* [Assigned task] What you submit must be an exact copy of the listing below, with no images in it.

* [Extracted information]
────────

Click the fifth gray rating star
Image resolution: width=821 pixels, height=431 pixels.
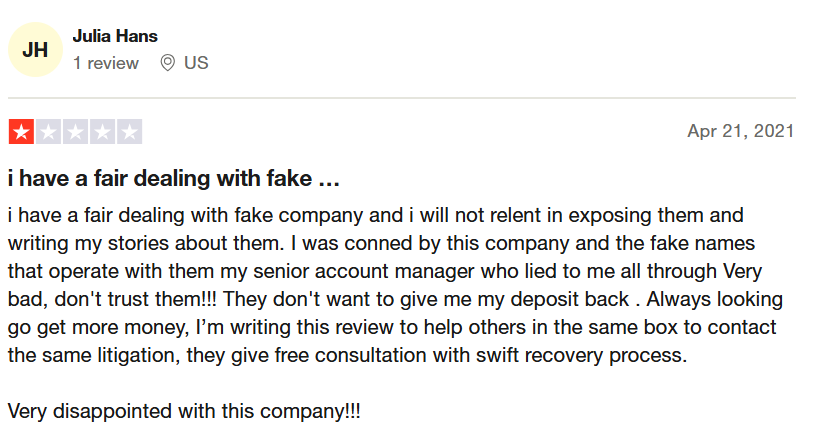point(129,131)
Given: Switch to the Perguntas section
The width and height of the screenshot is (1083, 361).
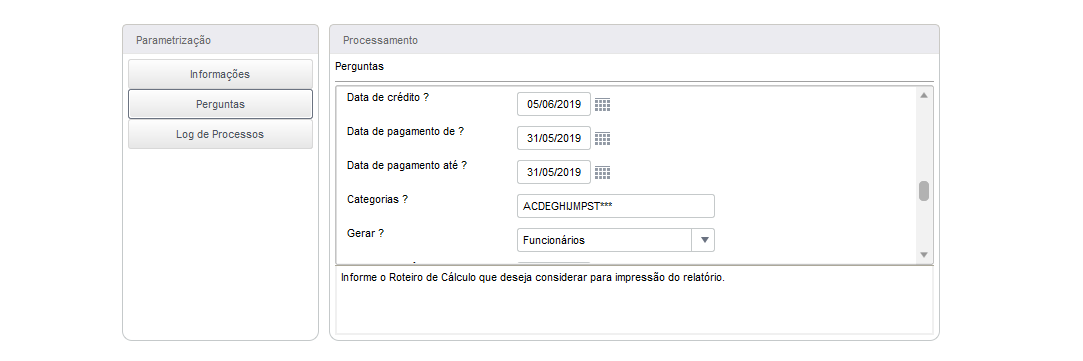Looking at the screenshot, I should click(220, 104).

────────

* [Final answer]
Click the fifth gray rating star
Image resolution: width=821 pixels, height=431 pixels.
point(129,131)
Given: Switch to the Perguntas section
The width and height of the screenshot is (1083, 361).
Looking at the screenshot, I should click(220, 104).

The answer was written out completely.